Acórdão do Supremo Tribunal de Justiça
Processo:
06B2337
Nº Convencional: JSTJ000
Relator: DUARTE SOARES
Descritores: CONTRATO DE EMPREITADA
DONO DA OBRA
EMPREITEIRO
COMISSÃO
DANO
TERCEIRO
Nº do Documento: SJ200609140023372
Data do Acordão: 09/14/2006
Votação: UNANIMIDADE
Texto Integral: S
Privacidade: 1
Meio Processual: REVISTA.
Decisão: NEGADA A REVISTA.
Sumário : I - Na empreitada não existe comissão, pois a relação entre dono da obra e empreiteiro, por inexistir o elemento da subordinação, não envolve a responsabilidade solidária pelos danos ocorridos na execução da obra nos termos do disposto no art. 500.º, n.º 2, do CC.
II - Logo, o dono da obra não é um comitente do empreiteiro.
III - Porém, para avaliar do âmbito da responsabilidade dos intervenientes no contrato de empreitada, é necessário averiguar do rigoroso conteúdo deste negócio, pois a responsabilidade do dono da obra pode resultar dos específicos contornos da relação estabelecida com o empreiteiro, designadamente, do tipo de obra em questão, dos quais pode resultar, com ou sem responsabilidade concreta do empreiteiro, a ofensa de direitos de terceiros.
IV - Resultando dos factos provados, mormente do objecto do contrato, que da execução deste iriam necessariamente resultar prejuízos para terceiro, independentemente da verificação ou observância de especiais cuidados ou regras de prudência destinados a evitá-los ou até a minimizálos, forçoso é de concluir pela responsabilidade do dono da obra pelos danos causados a terceiros na execução dos trabalhos contratados. *

* Sumário elaborado pelo Relator.
Decisão Texto Integral: Acordam no Supremo Tribunal de Justiça:


Empresa-A instaurou acção ordinária contra Município de Vale de Cambra e Empresa-B pedindo a condenação dos RR a pagar-lhe, solidariamente, a quantia de € 248.875 sendo € 243.887,52 a título de indemnização por danos patrimoniais e € 4987,98 como compensação por danos não patrimoniais.
Alega, para tanto e em síntese que, como titular do direito à exploração da água do Rio Caima e dona da Central ... do ..., construída para aproveitamento daquela água que explora desde Dezembro de 1989 e com direito a fazê-lo, na normalidade das previsíveis condições normais, durante 35 anos, sofreu prejuízos em valor equivalente ao montante reclamado, decorrentes da execução da empreitada celebrada entre as RR, sendo a primeira como dona da obra, com vista à construção do emissário final de S. Pedro de Castelões.
Contestaram os RR excepcionando ambos a prescrição do invocado direito da A por terem decorrido mais de três anos após a ocorrência dos danos, sustentando a primeira que, a existirem os prejuízos eles são da responsabilidade da R. Empresa-B. A 2ª R alega que a existirem danos eles serão apenas os que resultaram da projecção de algumas pedras sobre a cobertura da central e sobre as máquinas que, aliás, prontamente reparou.
Respondeu a A para rejeitar a excepção de prescrição e, a final, foi proferida sentença que julgou procedente a excepção de prescrição oposta aos pedidos de indemnização com excepção dos que respeitam à perda de rentabilidade económica decorrente da alteração do leito do rio e diminuição do seu caudal que, porém, foi julgado improcedente.
Conhecendo da apelação interposta pela A, a Relação do Porto julgou-a procedente quanto à R Município de Vale de Cambra que condenou a pagar à A a indemnização correspondente aos prejuízos cujo valor global se fixará em execução de sentença.

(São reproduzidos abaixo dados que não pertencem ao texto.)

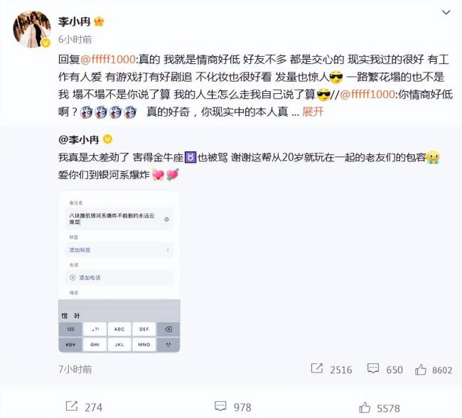Click the crying emoji after 包容

pyautogui.click(x=433, y=157)
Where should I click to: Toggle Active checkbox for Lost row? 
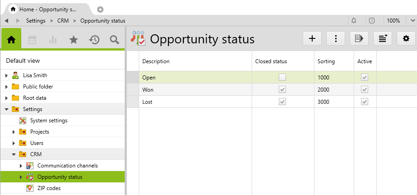pyautogui.click(x=365, y=102)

Pede revista a apelada Município de Vale de Cambra que nas, extensas e prolixas conclusões que rematam as alegações, suscita estas questões:
1 – Decorre dos princípios gerais e de todo o regime do contrato de empreitada que, a existirem prejuízos decorrentes da execução da obra, estes são sempre da responsabilidade do empreiteiro e não do dono da obra.
3 - São irrelevantes as atitudes do dono da obra quando procura contribuir de modo cordial para a resolução dos conflitos relacionados com eventuais danos causados a terceiros.
4 – Insuficiência dos factos provados como demonstração da interrupção da prescrição.
5 – Violação, pelo acórdão recorrido, das normas dos arts. 236º/1, 323º/1, e 325º do CC e 712º do CPC a contrario.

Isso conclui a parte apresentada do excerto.